IN THE TANG DYNASTY, Emperor Li Shi Min had an advisor called Wei Zheng. In the past, Wei Zheng used to work for the Emperor’s enemy, but even with this coloured past the Emperor knew Wei Zheng was a talent and could help him in managing the country.
Unlike the other officials in his cabinet, Wei Zheng did not consider himself a “loyal subordinate”, but only an official who could help the Emperor make right decisions. Many times, often to the shock of the rest of the cabinet, Wei Zheng challenged the Emperor’s decisions and pointed out the negative consequences. More shockingly, this feedback was often given in public and the Emperor lost face and even wanted to kill Wei Zheng. However, Wei Zheng was not intimated, and continued to present different opinions knowing that it was what was best for the Emperor and the kingdom.
Then one year the Emperor decided to start a war with a neighbouring kingdom. Wei Zheng objected strongly, but he was the lone voice of disagreement. The other officials dared not say anything, since they saw that the Emperor had made up his mind. The Emperor ignored Wei Zheng and started the war, but in the end their own kingdom was defeated and it took the Emperor several years to recover the kingdom’s economy. The Emperor regretted not listening to Wei Zheng.

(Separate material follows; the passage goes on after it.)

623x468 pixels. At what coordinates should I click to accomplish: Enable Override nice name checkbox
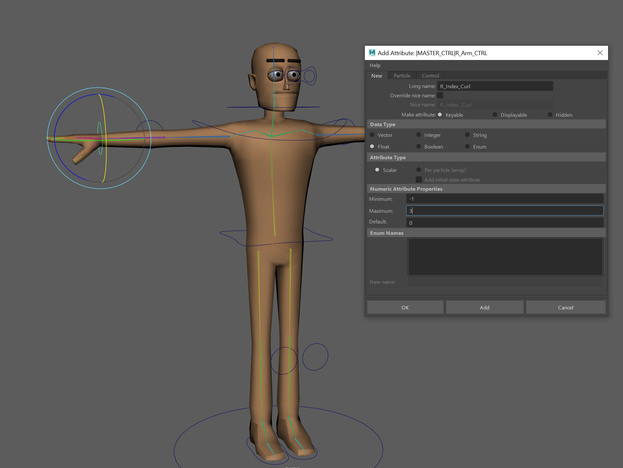point(440,95)
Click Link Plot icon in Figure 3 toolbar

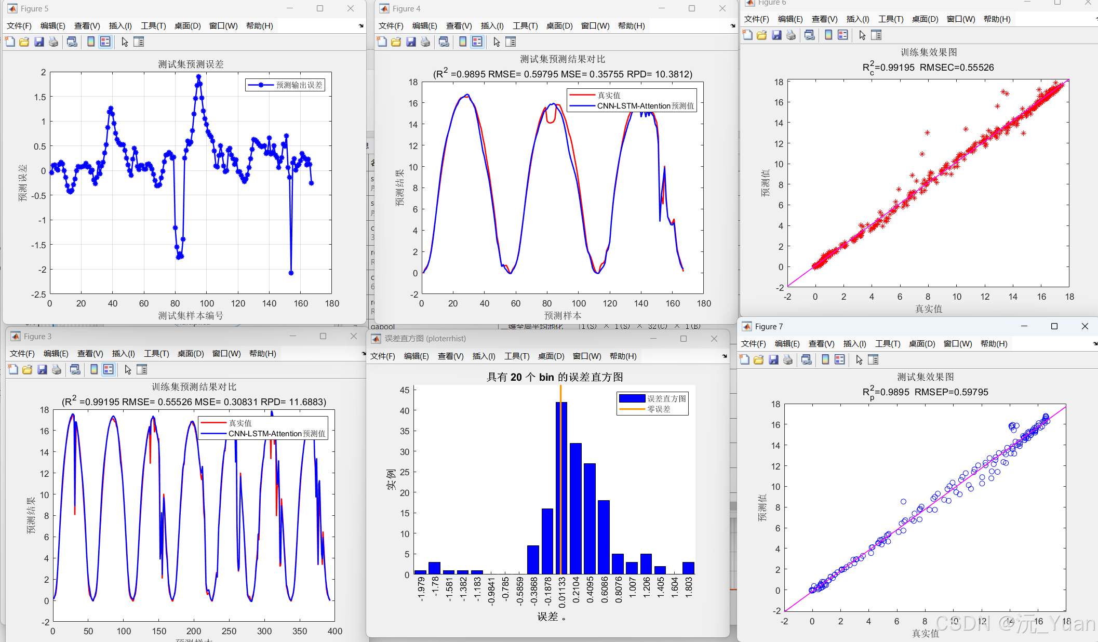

Sometime later, when Wei Zheng died of illness, the Emperor made it clear that the kingdom had lost a great adviser.
Positive comments encourage others and make others feel good. However, in business providing only positive feedback is dangerous because it can lead to blind spots. Without a Wei Zheng of your own, who can provide alternative or quite often “negative” feedback, decisions can be less thought through and surprises more likely. So learn from Emperor Li Shi Min, and ask your advisors to “忠言逆耳利于行”; or provide honest words that may sound harsh, but provide a benefit.